Venezuela faces continued unrest and economic uncertainty as low oil prices and a divided government make an effective response impossible.
Although many countries’ fortunes are tied to commodities, none are so closely tied as Venezuela is to oil. With roughly 96% of export earnings, 40% of government revenues, and 11% of GDP coming from oil revenue, Venezuela is facing recession and devastating budget shortfalls. The South American nation’s government used oil revenues to import many essential consumer goods such as diapers and milk, which the country lacks the capacity to produce, and to maintain social programs.
The congress opposing the president’s party of the late Hugo Chavez adds an additional complication to the corrupt, mismanaging political scene. The opposition party came into power during oil’s price decline and has since fought with the president on almost all policy issues. For his part, the president appointed a finance minister who has denied a connection between printing money and inflation during a time when the IMF has forecast an inflation rate of over 700% for the country due primarily to the government’s massive money printing spree. The opposition-dominated congress has already rejected the president’s calls that he be given “emergency powers” to deal with the economic crisis.
While a surge in oil prices could be a shot in the arm for Venezuela, the country has so far had no success in convincing OPEC and non-OPEC oil producers to restrict production.

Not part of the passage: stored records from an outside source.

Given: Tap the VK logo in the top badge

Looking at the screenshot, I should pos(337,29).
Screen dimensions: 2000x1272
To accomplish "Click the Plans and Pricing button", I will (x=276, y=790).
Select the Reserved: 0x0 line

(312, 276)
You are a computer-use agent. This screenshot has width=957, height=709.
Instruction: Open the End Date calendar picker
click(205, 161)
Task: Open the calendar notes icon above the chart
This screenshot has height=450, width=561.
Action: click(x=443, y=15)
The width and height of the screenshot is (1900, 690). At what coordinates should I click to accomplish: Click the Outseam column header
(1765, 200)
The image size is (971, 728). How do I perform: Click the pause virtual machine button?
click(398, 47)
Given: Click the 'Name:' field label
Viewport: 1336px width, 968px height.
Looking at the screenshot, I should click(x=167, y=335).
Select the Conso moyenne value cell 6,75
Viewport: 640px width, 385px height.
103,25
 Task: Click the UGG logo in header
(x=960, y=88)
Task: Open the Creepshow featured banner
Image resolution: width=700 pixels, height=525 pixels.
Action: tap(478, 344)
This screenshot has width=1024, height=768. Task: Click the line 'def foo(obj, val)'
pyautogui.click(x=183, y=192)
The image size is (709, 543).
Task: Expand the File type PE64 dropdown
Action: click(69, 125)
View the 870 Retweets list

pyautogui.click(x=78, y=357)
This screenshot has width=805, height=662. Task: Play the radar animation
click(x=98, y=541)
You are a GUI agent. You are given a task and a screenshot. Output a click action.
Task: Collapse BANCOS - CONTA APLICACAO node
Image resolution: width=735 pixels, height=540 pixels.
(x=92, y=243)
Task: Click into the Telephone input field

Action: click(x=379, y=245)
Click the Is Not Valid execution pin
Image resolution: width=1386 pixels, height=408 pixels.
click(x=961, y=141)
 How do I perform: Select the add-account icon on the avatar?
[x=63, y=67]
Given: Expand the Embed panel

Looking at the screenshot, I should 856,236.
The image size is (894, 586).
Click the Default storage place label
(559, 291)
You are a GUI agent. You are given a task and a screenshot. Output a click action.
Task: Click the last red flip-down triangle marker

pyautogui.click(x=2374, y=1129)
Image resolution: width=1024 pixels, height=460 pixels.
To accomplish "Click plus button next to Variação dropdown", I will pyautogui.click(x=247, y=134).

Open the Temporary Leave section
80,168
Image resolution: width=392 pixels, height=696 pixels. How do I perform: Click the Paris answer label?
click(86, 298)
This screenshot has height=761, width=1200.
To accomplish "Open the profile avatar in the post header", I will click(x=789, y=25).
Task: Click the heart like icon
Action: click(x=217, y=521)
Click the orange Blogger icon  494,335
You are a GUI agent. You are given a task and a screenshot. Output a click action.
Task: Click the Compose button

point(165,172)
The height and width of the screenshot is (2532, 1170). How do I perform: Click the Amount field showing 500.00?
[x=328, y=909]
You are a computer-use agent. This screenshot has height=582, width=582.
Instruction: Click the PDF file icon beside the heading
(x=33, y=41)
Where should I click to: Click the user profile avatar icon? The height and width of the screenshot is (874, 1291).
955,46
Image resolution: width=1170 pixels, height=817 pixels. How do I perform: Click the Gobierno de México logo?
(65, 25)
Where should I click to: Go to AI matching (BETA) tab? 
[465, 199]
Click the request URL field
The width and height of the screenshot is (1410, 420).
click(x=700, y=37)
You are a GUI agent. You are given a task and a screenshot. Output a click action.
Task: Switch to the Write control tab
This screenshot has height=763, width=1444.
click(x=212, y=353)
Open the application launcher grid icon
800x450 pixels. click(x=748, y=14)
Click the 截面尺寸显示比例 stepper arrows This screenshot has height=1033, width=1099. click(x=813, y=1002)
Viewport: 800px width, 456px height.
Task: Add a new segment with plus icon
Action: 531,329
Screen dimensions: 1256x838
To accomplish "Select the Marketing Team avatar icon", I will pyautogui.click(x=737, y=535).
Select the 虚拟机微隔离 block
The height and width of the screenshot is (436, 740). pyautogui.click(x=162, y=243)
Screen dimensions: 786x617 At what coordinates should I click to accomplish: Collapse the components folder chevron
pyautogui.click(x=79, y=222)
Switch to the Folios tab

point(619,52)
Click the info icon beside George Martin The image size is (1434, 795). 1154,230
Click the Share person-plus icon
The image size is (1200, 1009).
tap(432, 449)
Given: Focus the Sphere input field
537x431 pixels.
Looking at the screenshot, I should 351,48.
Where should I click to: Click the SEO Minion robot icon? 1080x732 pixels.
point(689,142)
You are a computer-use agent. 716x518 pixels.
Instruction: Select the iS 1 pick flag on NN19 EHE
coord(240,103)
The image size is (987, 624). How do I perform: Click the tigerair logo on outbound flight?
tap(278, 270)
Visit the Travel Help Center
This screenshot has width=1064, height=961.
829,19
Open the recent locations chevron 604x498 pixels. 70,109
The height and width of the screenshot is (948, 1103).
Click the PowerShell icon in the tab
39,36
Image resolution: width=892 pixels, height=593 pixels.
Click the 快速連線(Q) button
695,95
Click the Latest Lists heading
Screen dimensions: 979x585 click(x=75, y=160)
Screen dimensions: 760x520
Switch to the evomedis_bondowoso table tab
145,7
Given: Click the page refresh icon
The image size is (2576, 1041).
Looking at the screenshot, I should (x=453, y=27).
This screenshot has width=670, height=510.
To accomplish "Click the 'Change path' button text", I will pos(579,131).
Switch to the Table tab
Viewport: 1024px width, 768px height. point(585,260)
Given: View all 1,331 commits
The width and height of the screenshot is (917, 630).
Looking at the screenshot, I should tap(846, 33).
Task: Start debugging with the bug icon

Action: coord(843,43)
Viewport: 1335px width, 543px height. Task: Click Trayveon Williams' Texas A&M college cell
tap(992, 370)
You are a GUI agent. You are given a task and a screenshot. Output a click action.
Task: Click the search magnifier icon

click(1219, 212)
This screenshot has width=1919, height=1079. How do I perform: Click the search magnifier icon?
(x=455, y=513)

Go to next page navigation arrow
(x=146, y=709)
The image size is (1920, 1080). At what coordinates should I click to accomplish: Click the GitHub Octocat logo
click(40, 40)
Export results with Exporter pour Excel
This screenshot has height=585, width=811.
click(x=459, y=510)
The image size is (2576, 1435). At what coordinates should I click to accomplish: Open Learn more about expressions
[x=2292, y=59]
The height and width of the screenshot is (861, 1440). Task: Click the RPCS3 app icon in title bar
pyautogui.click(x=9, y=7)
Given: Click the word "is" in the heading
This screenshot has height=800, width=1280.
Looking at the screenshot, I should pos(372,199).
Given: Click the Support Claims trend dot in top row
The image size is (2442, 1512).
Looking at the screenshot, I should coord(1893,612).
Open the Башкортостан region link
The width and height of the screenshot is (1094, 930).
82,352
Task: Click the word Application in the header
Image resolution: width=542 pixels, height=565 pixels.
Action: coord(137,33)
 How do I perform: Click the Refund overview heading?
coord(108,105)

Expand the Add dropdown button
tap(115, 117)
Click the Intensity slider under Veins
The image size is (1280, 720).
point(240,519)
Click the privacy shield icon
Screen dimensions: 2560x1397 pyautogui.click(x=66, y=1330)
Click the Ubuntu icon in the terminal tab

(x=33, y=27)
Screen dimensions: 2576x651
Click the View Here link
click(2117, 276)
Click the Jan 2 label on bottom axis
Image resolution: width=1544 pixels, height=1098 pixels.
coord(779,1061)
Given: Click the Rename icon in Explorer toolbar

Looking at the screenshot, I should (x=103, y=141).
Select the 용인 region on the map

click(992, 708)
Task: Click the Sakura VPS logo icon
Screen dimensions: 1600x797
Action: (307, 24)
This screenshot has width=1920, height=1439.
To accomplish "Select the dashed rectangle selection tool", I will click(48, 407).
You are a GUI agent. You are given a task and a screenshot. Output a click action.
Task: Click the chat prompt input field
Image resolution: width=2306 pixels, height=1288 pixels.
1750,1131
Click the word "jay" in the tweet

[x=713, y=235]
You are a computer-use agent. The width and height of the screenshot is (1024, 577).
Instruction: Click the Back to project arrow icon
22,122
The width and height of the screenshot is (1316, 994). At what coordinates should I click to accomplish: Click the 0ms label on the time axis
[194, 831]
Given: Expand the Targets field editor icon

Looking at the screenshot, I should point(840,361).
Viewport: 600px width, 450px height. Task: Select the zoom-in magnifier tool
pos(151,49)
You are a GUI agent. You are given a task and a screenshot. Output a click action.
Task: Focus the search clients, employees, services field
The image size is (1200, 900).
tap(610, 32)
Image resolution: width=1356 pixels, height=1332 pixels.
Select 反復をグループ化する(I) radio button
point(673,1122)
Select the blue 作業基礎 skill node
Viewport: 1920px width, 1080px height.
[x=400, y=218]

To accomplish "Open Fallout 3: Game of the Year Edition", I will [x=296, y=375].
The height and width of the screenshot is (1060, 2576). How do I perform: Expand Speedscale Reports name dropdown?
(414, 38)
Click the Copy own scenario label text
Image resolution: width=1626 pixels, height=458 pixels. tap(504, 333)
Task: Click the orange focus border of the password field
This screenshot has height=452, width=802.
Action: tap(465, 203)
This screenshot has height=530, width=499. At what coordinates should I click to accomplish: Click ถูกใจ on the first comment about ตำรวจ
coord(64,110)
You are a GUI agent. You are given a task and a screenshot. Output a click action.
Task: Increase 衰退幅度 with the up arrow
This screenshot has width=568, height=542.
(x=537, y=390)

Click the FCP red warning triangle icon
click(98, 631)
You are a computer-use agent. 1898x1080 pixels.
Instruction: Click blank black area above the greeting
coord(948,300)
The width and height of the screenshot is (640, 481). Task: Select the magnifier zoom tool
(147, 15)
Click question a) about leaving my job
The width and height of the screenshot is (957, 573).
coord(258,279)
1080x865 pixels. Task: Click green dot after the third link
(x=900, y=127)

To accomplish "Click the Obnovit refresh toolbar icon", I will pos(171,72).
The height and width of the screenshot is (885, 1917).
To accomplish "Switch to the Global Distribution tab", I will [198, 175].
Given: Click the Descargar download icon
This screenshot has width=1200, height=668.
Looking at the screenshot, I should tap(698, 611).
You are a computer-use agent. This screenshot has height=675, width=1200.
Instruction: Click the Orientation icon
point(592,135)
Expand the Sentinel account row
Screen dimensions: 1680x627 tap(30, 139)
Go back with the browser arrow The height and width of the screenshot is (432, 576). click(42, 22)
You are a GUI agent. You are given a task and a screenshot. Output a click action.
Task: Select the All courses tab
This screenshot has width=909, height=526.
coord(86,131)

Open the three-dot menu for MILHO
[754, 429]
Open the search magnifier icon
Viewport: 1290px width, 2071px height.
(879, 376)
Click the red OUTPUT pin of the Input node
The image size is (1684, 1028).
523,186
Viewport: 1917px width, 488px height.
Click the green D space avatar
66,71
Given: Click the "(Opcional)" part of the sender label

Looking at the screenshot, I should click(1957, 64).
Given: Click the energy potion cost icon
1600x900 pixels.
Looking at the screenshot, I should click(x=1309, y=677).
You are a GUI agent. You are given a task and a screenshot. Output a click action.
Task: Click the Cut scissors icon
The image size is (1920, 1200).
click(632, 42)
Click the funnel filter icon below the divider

After months of calling for cuts, Venezuelan officials met with Saudi officials last week to little effect. As the de-facto leader and largest producer of OPEC, Saudi Arabia’s support is essential to reducing the oversupply that has caused oil prices to plunge more than 70% from 2014 to hover around $30 a barrel since January. Saudi Arabia has voiced concern about the oversupply but refused to reign in production on the grounds that it did not want to surrender market share to Russia or to the US producers which it has been trying to squeeze out of the market.
For short term debt payments, Venezuela may be too late to do anything. The country borrowed heavily during higher oil prices and now its bonds, which had previously delivered impressive returns, are facing high probabilities of default in spite of vows by the president to meet debt obligations. Since the country’s debt is held in most emerging-market investment funds and default is almost assured, the Feb. 26 payment will be closely watched by investors.